[Opening Input section]
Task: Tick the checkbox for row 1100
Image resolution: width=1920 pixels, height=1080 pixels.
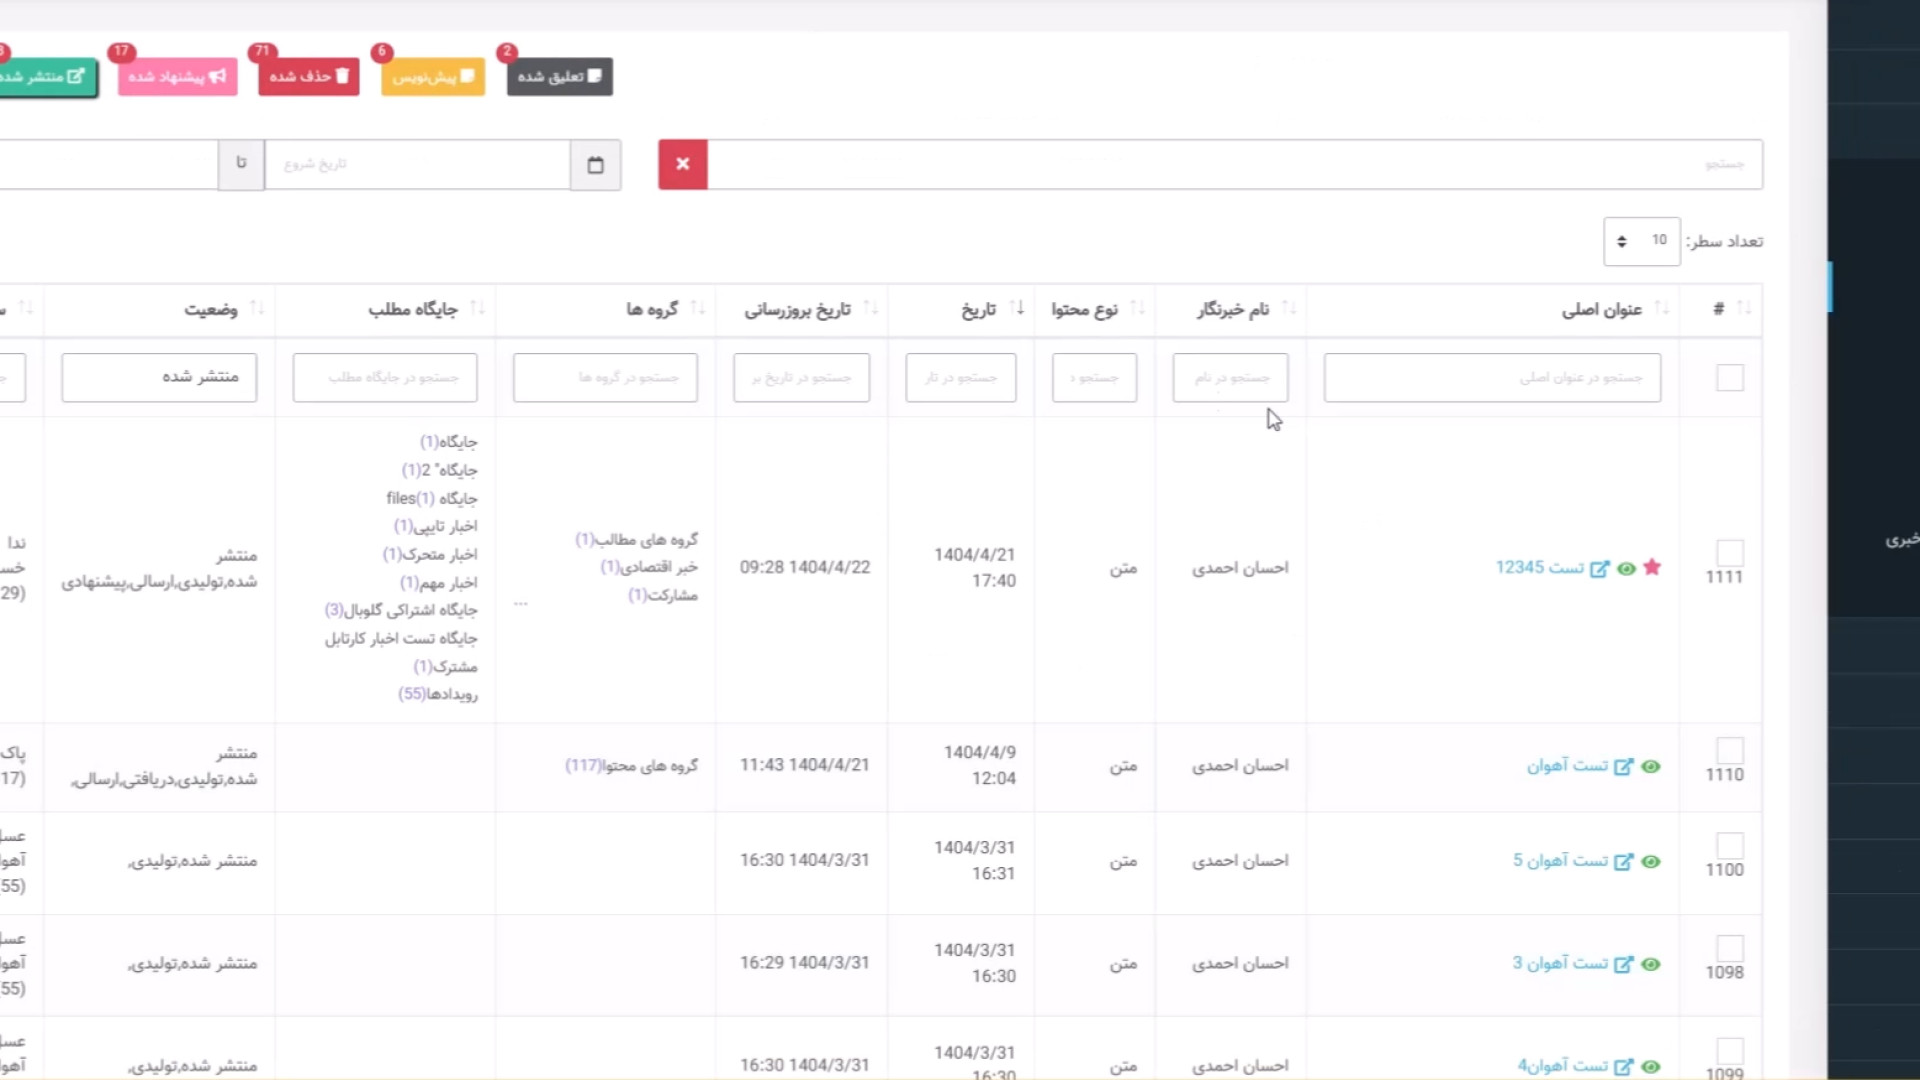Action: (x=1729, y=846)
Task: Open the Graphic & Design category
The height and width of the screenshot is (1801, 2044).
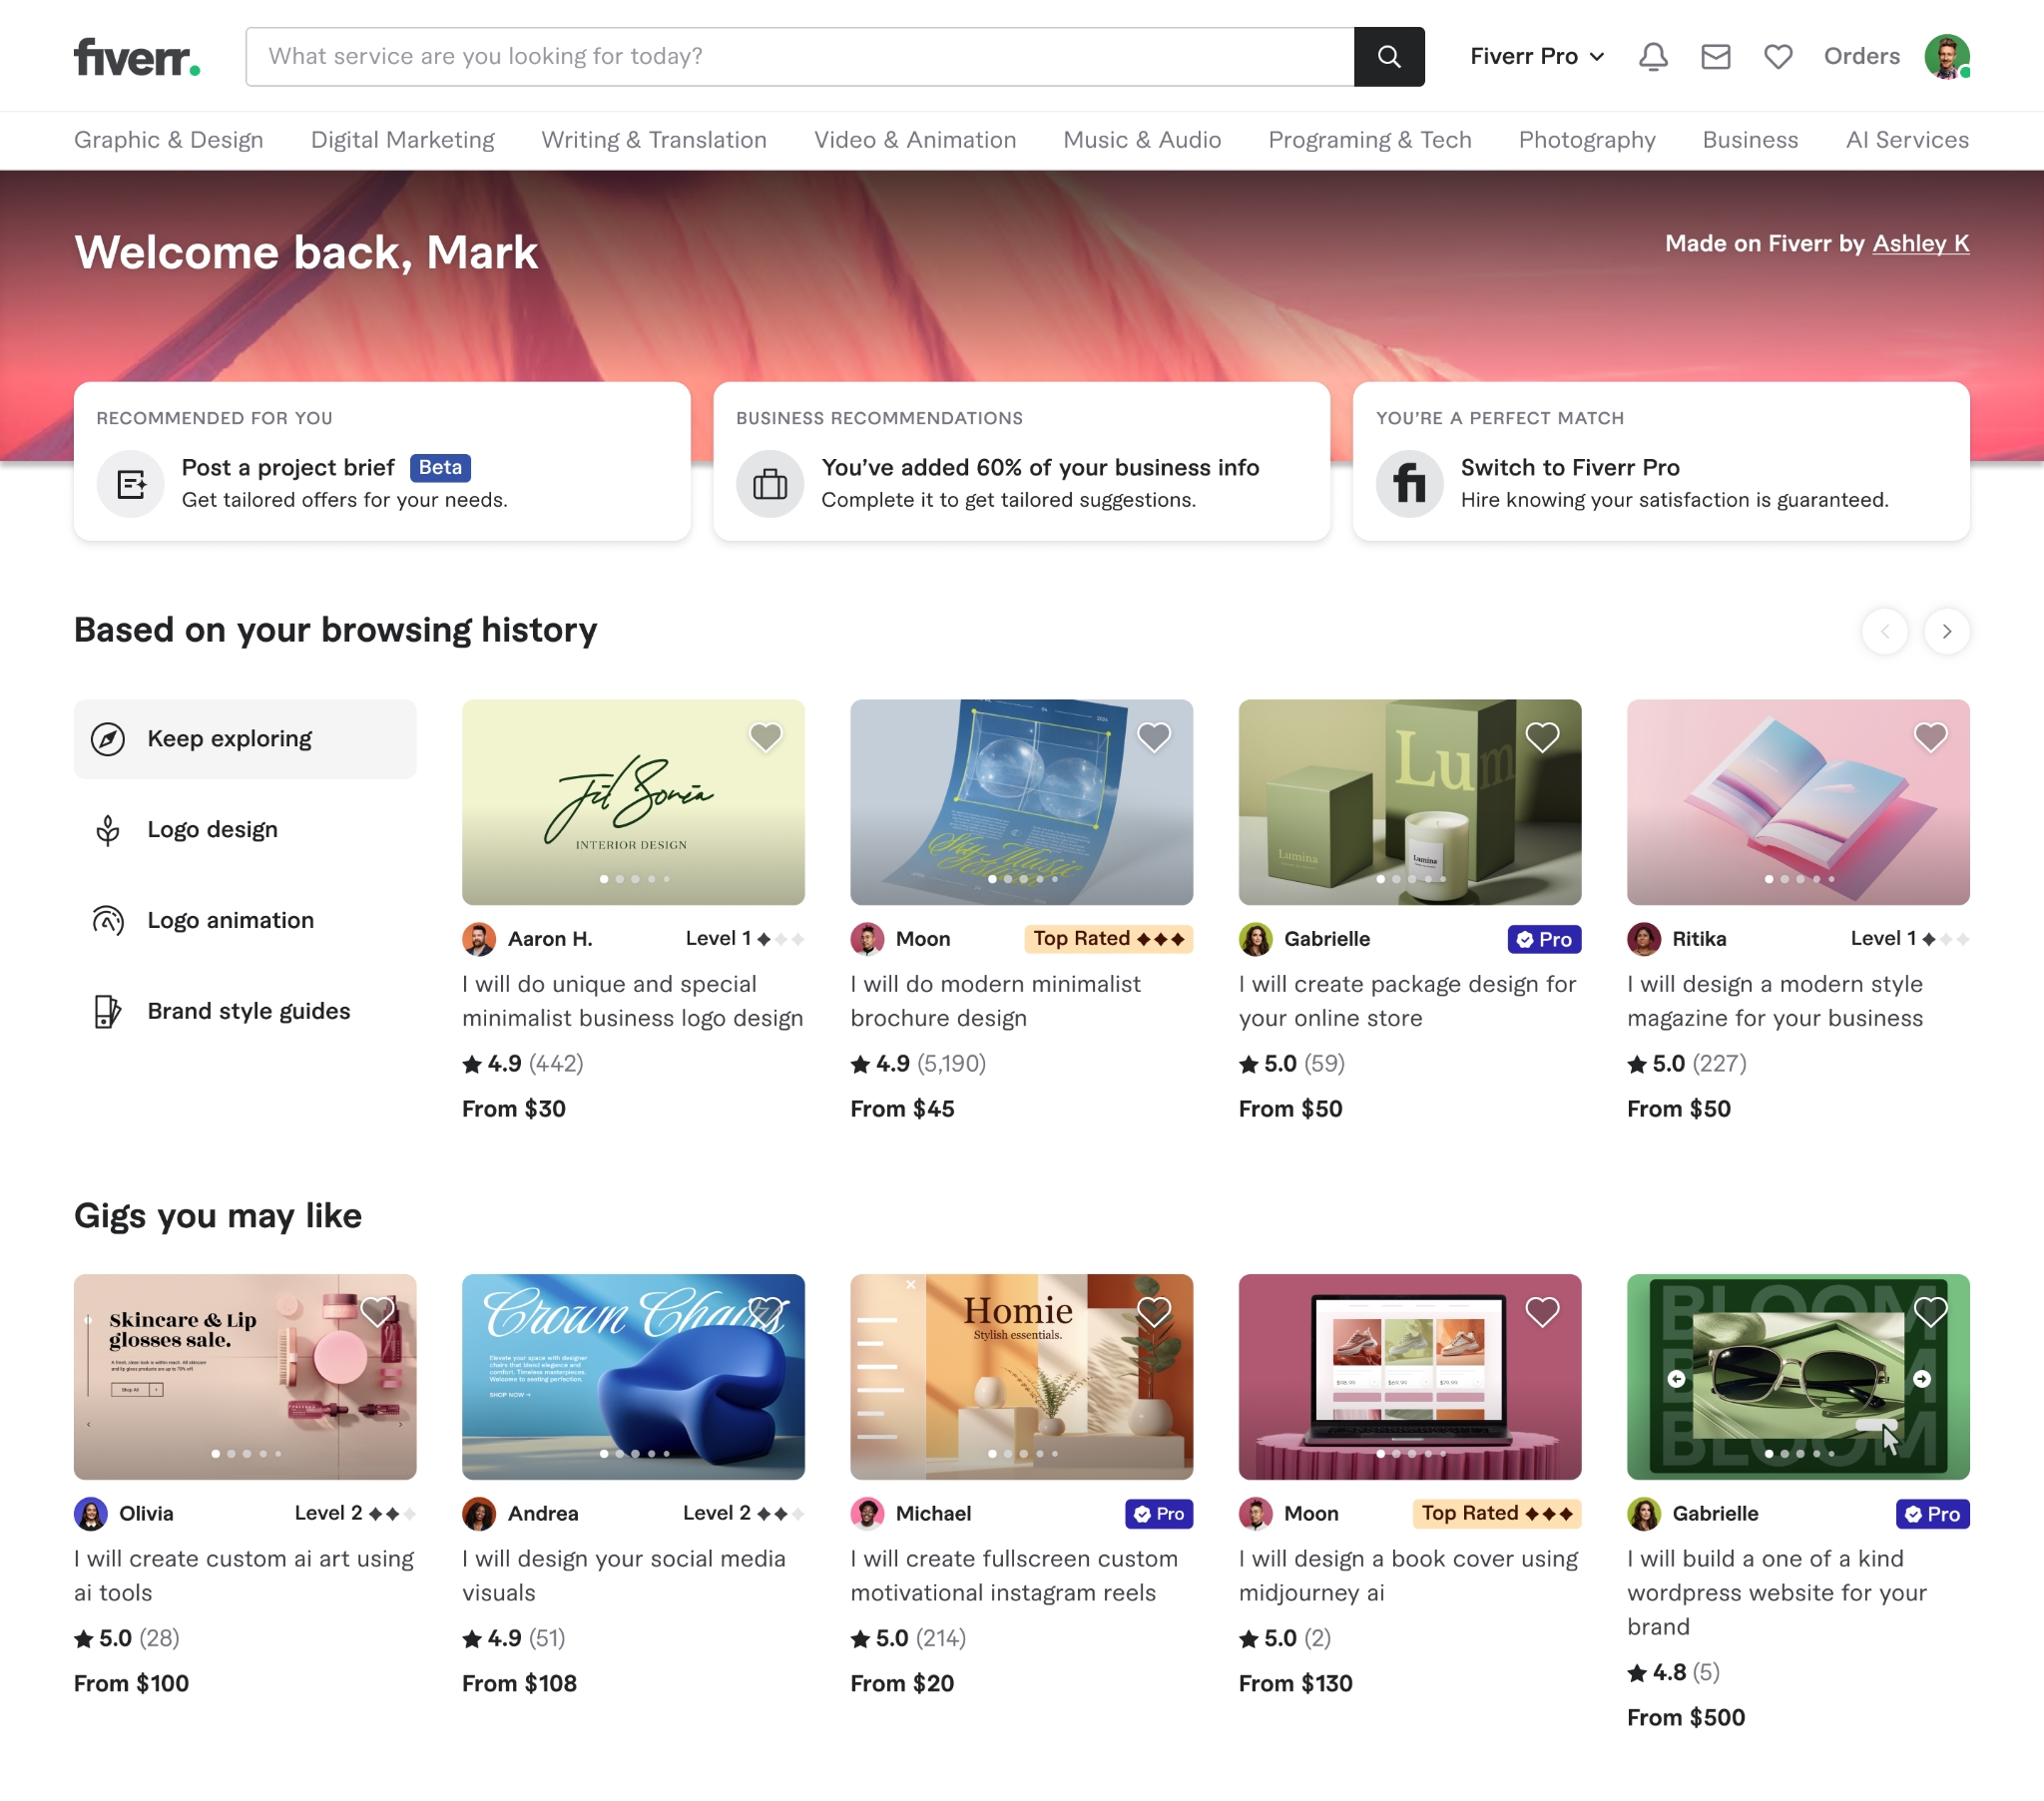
[Closing Input section]
Required action:
Print the listing word for word, but omit the pictures.

Worked solution:
Task: Tick the checkbox for row 1100
Image resolution: width=1920 pixels, height=1080 pixels.
Action: (x=1729, y=846)
Task: Open the Graphic & Design category
The height and width of the screenshot is (1801, 2044).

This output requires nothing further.